Lost Words

Hi

Well I find myself in the situation I never wanted to be in - I opened my work today and found that the last couple of weeks’ work just seems to have disappeared - I’m looking at an earlier version of the draft, approx 2 weeks old.

I thought I was doing everything right:

Scrivener autosaves are pointed at Dropbox and set to save every time I quit or do a manual save - I looked in the DB folder and found one backup which is so recent it has saved the version missing the stuff I had yesterday, then a gap going back to the 12 of Nov. I set Scrivener to save only the last 3 autosaves so maybe that was a mistake. Not much to play with there.

I then checked Time Machine and according to TM, when I wind back the Scrivener file in question to 7.05 am yesterday the file info tells me it was last modified 12 Nov - the same date - whereas I worked on it yesterday.

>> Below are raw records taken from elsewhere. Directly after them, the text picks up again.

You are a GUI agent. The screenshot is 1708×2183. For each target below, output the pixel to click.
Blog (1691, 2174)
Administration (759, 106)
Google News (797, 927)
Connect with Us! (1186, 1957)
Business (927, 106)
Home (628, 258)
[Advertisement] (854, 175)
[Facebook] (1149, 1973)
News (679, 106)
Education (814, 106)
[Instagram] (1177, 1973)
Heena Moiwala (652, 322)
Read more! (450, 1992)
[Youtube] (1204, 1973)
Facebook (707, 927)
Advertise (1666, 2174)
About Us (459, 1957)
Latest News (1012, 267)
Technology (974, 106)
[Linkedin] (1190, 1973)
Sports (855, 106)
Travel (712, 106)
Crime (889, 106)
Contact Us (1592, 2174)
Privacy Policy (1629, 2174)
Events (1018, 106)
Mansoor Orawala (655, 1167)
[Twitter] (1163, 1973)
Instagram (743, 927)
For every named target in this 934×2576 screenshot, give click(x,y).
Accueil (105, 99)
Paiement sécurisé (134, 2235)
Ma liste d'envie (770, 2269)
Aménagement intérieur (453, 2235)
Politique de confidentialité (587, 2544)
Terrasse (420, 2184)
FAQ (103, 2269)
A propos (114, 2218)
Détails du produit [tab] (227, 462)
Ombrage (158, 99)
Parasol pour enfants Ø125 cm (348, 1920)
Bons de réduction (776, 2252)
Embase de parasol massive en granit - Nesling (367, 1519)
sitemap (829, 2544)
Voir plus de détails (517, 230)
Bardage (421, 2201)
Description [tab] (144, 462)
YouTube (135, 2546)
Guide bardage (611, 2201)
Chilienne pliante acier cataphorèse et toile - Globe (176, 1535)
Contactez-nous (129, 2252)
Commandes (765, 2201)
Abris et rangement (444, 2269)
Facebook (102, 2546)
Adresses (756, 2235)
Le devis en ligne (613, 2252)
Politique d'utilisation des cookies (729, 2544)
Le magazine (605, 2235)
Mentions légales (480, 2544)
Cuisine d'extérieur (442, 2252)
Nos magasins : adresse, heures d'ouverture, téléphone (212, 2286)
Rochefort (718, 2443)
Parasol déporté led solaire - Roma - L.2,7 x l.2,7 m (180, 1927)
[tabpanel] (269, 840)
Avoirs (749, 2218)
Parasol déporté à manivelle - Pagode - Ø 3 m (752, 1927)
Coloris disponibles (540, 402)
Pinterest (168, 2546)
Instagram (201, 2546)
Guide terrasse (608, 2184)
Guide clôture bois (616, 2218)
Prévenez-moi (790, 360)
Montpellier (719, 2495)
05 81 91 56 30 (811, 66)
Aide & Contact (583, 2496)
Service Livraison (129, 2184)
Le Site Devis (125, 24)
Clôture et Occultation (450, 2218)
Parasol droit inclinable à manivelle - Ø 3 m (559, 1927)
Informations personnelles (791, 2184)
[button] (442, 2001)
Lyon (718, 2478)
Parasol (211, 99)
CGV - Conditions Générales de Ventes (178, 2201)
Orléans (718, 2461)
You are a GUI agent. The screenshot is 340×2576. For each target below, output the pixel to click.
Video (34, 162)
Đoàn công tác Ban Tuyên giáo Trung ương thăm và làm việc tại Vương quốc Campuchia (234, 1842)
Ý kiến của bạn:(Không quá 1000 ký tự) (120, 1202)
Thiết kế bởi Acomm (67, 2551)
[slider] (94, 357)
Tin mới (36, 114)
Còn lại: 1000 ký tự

This is so weird I don’t really know what I’ve done or where to start with it. Of course that makes it scarier because if I don’t know what I’ve done it could happen again. Any help at all hugely appreciated. I’m hoping I’ve done something obvious… sigh. I guess it’s back to the neuronal TM in my head.

cheers
William

Oh one more thing, I upgraded to 2.2 recently. Can’t remember the date and I can’t see how this could have any connection but just mentioning it.

w

Okay further investigation suggests I have inadvertently rolled back to a snapshot of 7 Nov.

The TM gap is explained by my failure to close and do manual backups. Not sure what’s happened with Dropbox.

Is there anyway I can un-roll back? Guess not. Damn. But how could I roll back by mistake without noticing??? Aaaah.

So when you restore from TM, the copy from yesterday morning, it actually looks like the copy from the 7th when you open it? When you restore, you can choose to restore it as a parallel file rather than replacing the existing one. So it is safe to explore.

Thanks Amber - I’ll keep searching, but… have you ever heard of anyone rolling back by mistake without knowing it? Is this a first??

I can think of nothing that would revert files on your computer without using the whole Whiz Bang interface by hand. I’m fairly certain that Apple never built in the necessary programming hooks for anyone to access TM, and so thus there would be no way to accidentally trigger a command line code or something that would do this. Otherwise we would have a bounty of third-party TM tools that work better than Apple’s clunker of an interface. That doesn’t rule out that it cannot mysteriously happen, but I would file such an occurrence under the auspices of a bug rather than a mistake. I have heard of files reverting spontaneously before. Never did find a pattern or even a plausible theory into how such a thing could happen.

One thing that does happen now and then is Mistaken Save As Syndrome. Maybe File/Save As... got used at some point in the past by mistake, and you’ve been working Project X2 this whole time unbeknownst, and then one day you sit down and double-click on Project X1 like you always do, and poof it’s suddenly a week or two stale.

I’m going to put it down to Alien visitation. It’s the only logical explanation.

I highly agree.

I’ve had that happen to me in programming projects in the distant past. Now I take every advantage of backups and revision control. Lost files/lost time… there must be an alien connection, but it sure as hell feels like I spent all that time working on something.

Since hard drive space is far cheaper than my sanity, I set my backups kept to 25 (the maximum I believe). The dropbox sync of each backup is slow, since it’s a new 11MB zip file every time, but the wait is worth the peace of mind it brings me.

Amen to that brother. I am also now on a 25 regime, and triggering a manual TM backup after closing Scrivener at the end of the day. I’m sleeping nights again!